The main stated goal was to identify metrics most suitable for evaluating and comparing fit of ligands in atomic coordinate models into cryo-EM maps with 3.0 Å or better reported overall resolution. The specific focus areas for assessor teams suggested by the expert panel were: (1) Geometry and fit to map of small molecules including ligands, water, metal ions, detergent, lipid, nanodiscs. (2) Model geometry (including backbone and side-chain conformations, clashes) in the neighborhood surrounding the small molecules. (3) Local model Fit-to-Map density per residue and per atom. (4) Resolvability at residue or atom-level. (5) Atomic Displacement parameters (B-factors) recommended optimization practice. A key question to be answered: How reliable are ligands/waters/ions built into cryo-EM maps? Can they be placed automatically or is manual intervention needed?

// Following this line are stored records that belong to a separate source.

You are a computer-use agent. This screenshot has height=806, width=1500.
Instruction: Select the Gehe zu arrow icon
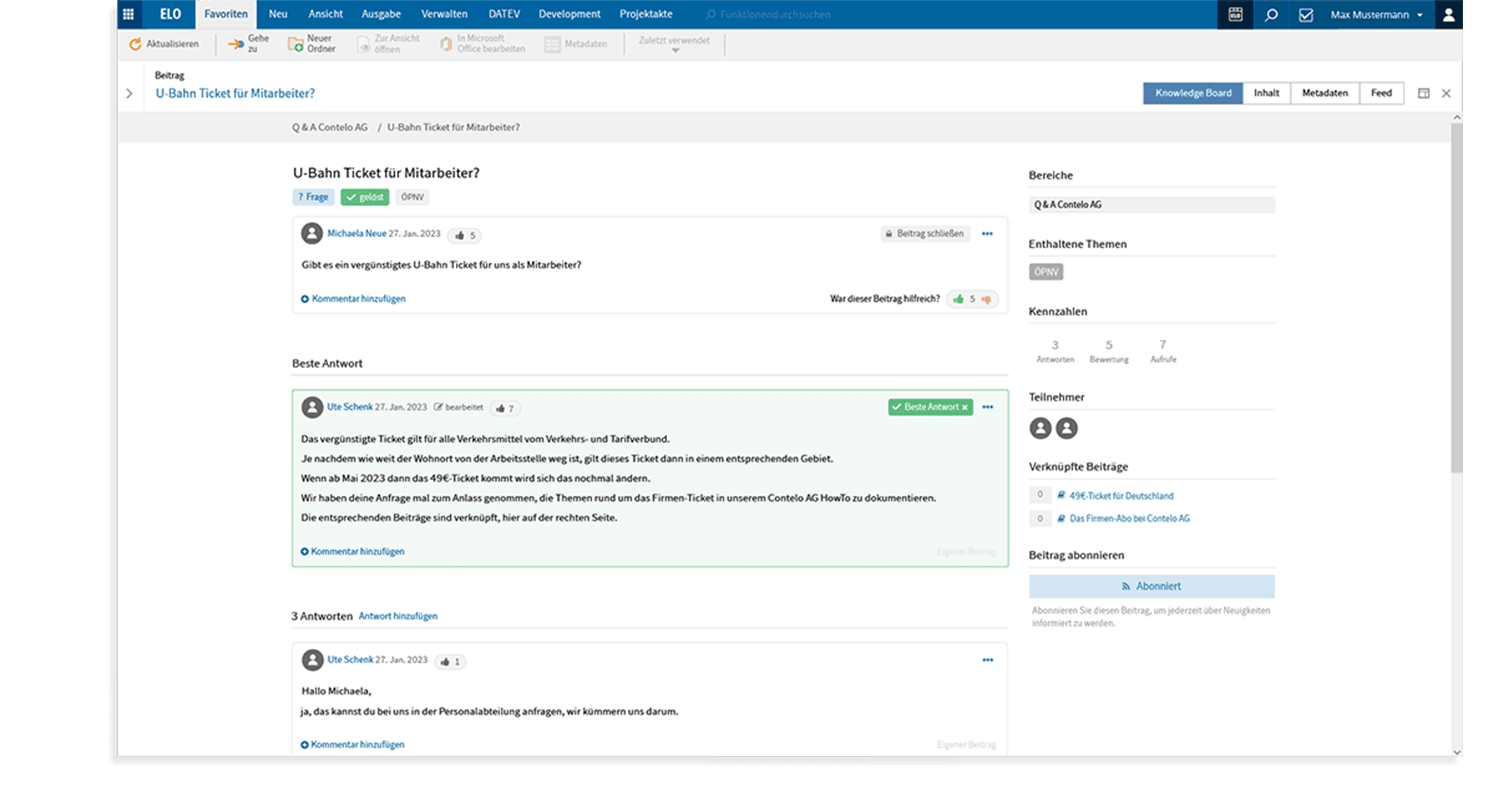(x=236, y=42)
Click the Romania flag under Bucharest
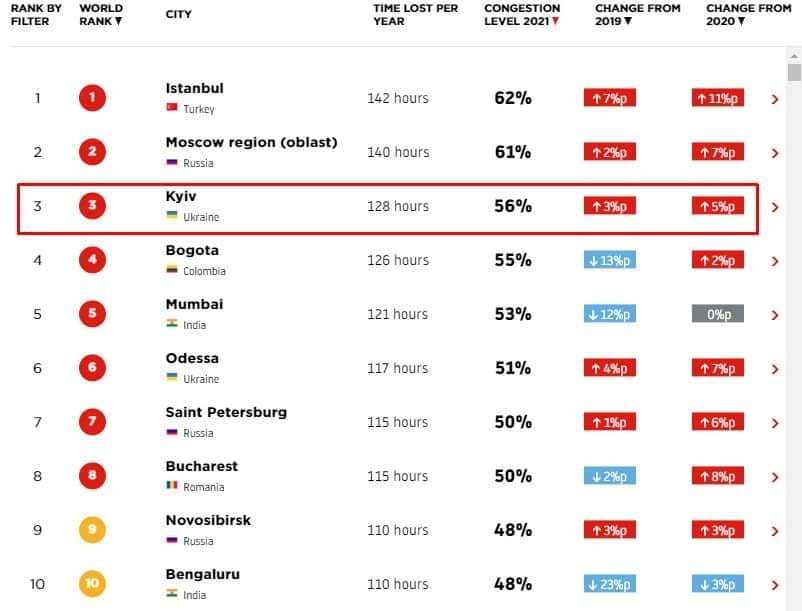Image resolution: width=802 pixels, height=611 pixels. (172, 485)
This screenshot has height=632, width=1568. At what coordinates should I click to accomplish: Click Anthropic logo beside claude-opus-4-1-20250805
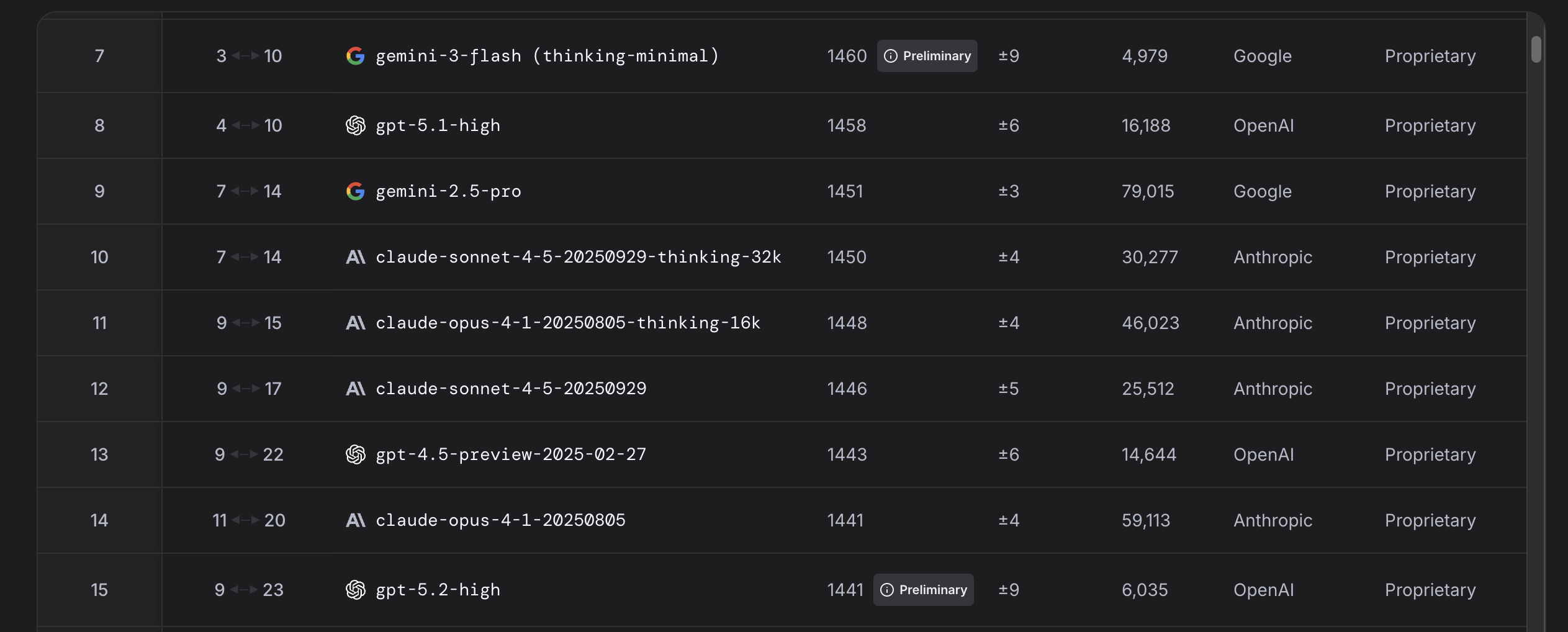[x=355, y=520]
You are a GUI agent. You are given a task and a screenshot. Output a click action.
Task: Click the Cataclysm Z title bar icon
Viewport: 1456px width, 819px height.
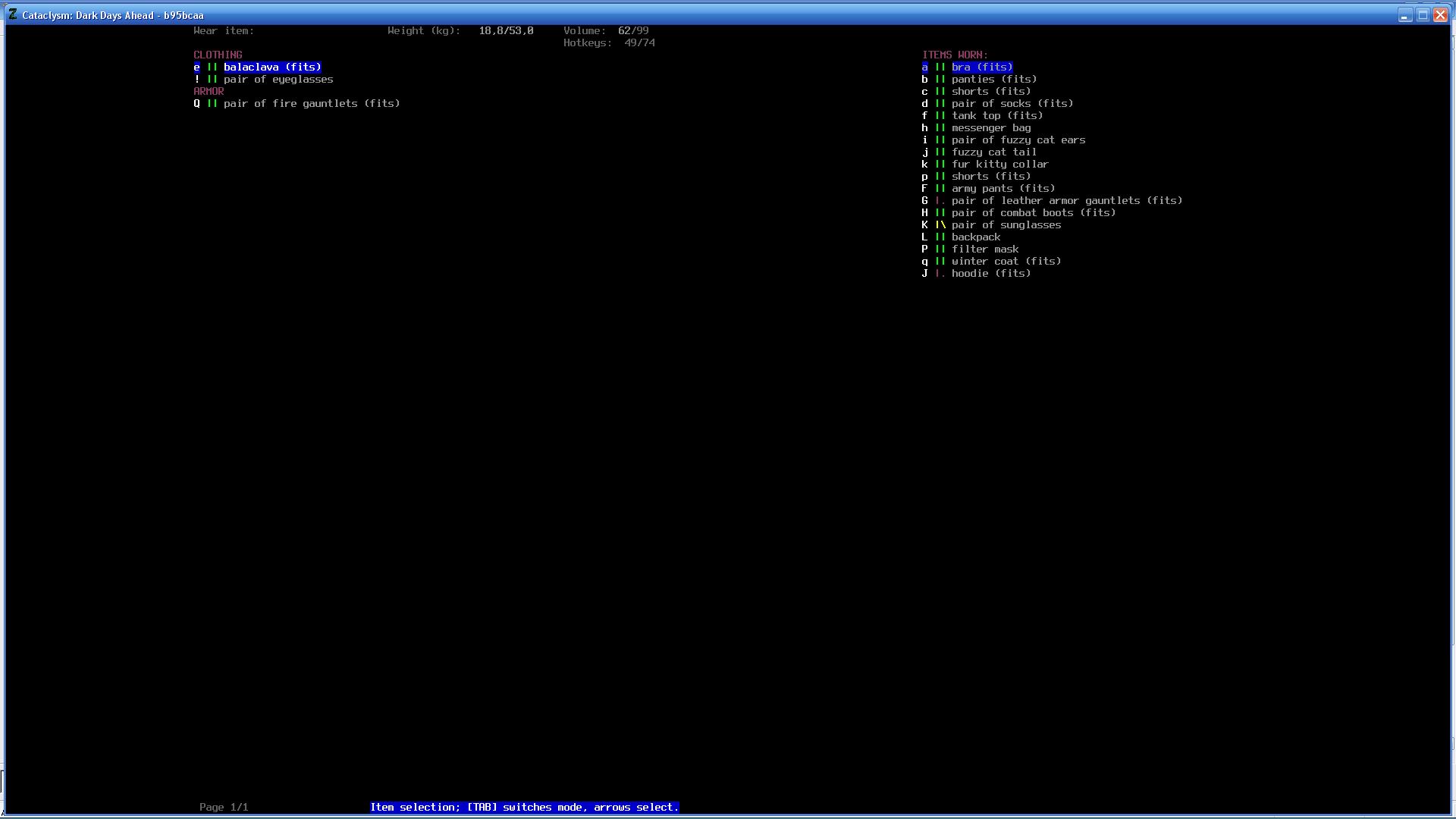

Modeling teams were tasked with creating and uploading their optimized model for each Target Map. The challenge rules and guidance were as follows: (1) Submitted models should be as complete and as accurate as possible (i.e., close to publication-ready), with atomic coordinates and atomic displacement parameters for all model components. (2) Submitted models must use the deposited PDB Reference Model’s residue, ligand, and chain numbering/labeling for all shared model components. (3) Ligands should ideally be deleted and refitted independently. (4) Additional polymer residues should be labeled according to the Reference Model’s sequence/residue numbering/chain ids. (5) If additional waters/ions/ligands are included, they should be labeled with unique chain ids. (6) If predicted hydrogen atom positions are part of the modeling process, hydrogens should be included in the submitted coordinates. (7) Models are expected to adhere to the reconstruction’s point symmetry (D2 for Target 1, C1 for Target 2, C2 for Target 3).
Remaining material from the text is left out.